With 'Surface phone,' will Microsoft learn from its past marketing mistakes?

Whether there is or was an actual lack of passion from Microsoft is irrelevant. As a company that hoped for a broad consumer embrace of Windows phones, the perception of disinterest from Microsoft was just as detrimental as an actual lack of the same.

Windows phone fans who accuse Microsoft of a less than optimal affection for its mobile efforts often cite a lack of marketing. This accusation certainly seems valid considering what we've seen (and haven't seen) in the way of advertising of Windows phones. This perception is particularly apparent when we consider the amount of marketing that comes from far more successful smartphone makers such as Apple and Samsung.

But marketing takes many forms, and if you ask Microsoft, it would likely argue the company did invest liberally in marketing Windows phones, just not in the manner one would expect.

We'll look at those other marketing methods in this piece and consider if in hindsight Microsoft might do things differently to market its ultimate mobile device: the ultramobile Surface PC.

The face of in-your-face marketing

You can't forget what never leaves your field of view. Microsoft's competition seems to subscribe to this belief, but Microsoft itself has not embraced that philosophy. Beautiful, well-crafted, seducing iPhone and Samsung Galaxy ads have consistently graced our television screens for years.

Knowing that thousands of consumers were being lured into the Apple and Google ecosystems by these seductive ads has been a pain point for Window phone fans. We've been forced to helplessly watch as unrelenting marketing from entrenched market leaders yielded greater market and mindshare for those companies.

Many people have concluded that those same efforts, combined with Microsoft's lack of equally consistent investments, led to the decreased market share and mindshare of Windows phones. Lest we forget, Microsoft did come out of the gates running. Early in Windows Phone 7 history, even up to Windows Phone 8, Microsoft and its carrier partners peppered memorable Windows phones ads on TV. This Lumia 1020 commercial is a classic:

Those highly visible television spots were less consistent than the persistent flow of ads from rivals Apple and Samsung. Compared to those rivals' connected tapestry of ads that communicated a consistent narrative to consumers, Microsoft's sporadic TV spots were like a collection of disconnected "short stories" that struggled to connect with consumers.

Consistency matters. A lack of consistency, therefore, precludes the establishment of a sound foundation.

Choosing your battles

By the time Microsoft entered the space with its attention-getting attempts, its rivals were entrenched, and consumers were deeply invested in Apple's and Google's ecosystems. The millions of dollars rivals were pouring into television ads were reaffirming messages to the already-converted masses and pulling others into the fold.

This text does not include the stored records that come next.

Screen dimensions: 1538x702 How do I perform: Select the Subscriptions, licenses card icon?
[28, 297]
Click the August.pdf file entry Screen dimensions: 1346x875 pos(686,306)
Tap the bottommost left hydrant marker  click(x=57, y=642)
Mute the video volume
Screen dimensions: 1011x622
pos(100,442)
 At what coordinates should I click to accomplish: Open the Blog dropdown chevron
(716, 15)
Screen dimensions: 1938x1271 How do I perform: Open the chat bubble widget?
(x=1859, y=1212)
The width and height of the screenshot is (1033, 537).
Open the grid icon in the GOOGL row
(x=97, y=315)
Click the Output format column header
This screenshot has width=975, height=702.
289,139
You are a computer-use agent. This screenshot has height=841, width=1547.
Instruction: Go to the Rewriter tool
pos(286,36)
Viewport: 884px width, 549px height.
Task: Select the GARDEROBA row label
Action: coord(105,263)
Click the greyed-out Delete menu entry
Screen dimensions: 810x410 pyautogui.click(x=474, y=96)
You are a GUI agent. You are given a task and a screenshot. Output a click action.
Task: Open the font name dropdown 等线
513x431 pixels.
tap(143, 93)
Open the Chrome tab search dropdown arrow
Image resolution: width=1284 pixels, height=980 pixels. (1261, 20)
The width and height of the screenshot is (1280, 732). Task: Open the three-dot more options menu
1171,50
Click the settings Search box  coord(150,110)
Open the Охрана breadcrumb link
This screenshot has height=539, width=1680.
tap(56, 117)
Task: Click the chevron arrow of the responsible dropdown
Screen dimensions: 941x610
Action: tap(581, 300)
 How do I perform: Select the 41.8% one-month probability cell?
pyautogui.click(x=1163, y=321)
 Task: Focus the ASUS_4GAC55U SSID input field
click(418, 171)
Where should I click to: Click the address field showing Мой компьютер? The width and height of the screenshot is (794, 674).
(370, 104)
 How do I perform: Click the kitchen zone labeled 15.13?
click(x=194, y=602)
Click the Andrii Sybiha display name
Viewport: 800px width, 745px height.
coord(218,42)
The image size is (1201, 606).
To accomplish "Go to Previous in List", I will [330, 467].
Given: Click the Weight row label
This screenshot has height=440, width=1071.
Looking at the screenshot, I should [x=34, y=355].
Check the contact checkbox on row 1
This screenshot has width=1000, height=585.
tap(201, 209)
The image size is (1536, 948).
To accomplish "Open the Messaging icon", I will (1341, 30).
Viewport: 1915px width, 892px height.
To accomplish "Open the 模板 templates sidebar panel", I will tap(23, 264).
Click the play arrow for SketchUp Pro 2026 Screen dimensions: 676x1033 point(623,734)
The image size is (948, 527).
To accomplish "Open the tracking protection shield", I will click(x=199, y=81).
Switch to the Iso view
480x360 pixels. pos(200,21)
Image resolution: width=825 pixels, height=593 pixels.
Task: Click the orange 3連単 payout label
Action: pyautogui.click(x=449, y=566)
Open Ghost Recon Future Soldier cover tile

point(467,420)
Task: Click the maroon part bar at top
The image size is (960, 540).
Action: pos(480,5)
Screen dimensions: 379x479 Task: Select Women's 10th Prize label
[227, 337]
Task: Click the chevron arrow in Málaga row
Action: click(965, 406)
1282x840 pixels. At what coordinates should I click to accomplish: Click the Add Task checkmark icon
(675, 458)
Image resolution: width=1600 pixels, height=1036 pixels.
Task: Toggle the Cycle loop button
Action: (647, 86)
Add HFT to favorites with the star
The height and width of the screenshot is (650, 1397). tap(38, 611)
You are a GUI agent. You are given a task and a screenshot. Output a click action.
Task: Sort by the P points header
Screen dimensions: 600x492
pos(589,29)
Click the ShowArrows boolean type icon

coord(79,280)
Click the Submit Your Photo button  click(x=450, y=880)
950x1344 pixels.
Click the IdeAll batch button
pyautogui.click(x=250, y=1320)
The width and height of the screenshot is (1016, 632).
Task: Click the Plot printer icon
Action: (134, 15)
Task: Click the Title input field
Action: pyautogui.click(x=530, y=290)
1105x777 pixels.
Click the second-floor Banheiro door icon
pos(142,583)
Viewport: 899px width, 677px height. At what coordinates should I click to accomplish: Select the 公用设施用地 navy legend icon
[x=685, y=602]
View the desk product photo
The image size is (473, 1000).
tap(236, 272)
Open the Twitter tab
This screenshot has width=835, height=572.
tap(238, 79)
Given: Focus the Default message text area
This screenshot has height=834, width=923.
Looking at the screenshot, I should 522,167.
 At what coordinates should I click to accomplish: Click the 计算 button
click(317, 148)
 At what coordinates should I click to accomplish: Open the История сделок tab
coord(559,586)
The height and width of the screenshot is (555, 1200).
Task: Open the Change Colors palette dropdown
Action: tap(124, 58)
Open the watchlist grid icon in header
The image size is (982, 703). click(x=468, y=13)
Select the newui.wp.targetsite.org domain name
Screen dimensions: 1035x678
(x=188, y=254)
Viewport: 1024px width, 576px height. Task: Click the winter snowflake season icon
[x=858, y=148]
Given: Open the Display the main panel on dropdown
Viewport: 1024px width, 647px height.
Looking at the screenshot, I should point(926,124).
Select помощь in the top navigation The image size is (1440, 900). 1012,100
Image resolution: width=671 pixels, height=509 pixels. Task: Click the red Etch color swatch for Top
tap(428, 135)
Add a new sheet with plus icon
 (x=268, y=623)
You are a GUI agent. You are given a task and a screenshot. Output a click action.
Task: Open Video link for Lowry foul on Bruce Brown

Perhaps Microsoft deemed the costs of fighting a battle for the iPhone- and Android phone-focused minds of the masses via costly TV spots too risky an endeavor. No one knew about Microsoft's mobile platform with the unique tiled interface, after all. Consequently, Microsoft's television ad campaign strategy would have had to be a persistent, long-lasting and very expensive three-pronged endeavor.

First Microsoft would have had to build awareness for a virtually unknown platform in a "noisy" space where consumers didn't think another viable platform existed. Secondly, Microsoft would have had to educate consumers via succinct (approximately 30 seconds) but effective ads about the merits of its unique platform. Third, in a space where consumers only wanted iPhones and Android phones, Microsoft would have had to persuade users that Windows phones were a better option.

Microsoft likely calculated a war of TV ads a lost cause.

To pry users' hearts and minds from the ads that reaffirmed what they had already embraced with ads that would garner their enduring attention would have required profound creativity and dedication.

If rival companies were not already entrenched, and consumers were not already thoroughly aware of and invested in those ecosystems, and Microsoft's efforts did not require building awareness of and educating the masses about an unknown entity, Redmond may have pursued more aggressive television campaigns. Given what Microsoft was up against, however, it likely deemed the probability of success for an ad campaign of that magnitude too low to commit to investing the necessary resources. Thus, Microsoft focused its marketing efforts elsewhere.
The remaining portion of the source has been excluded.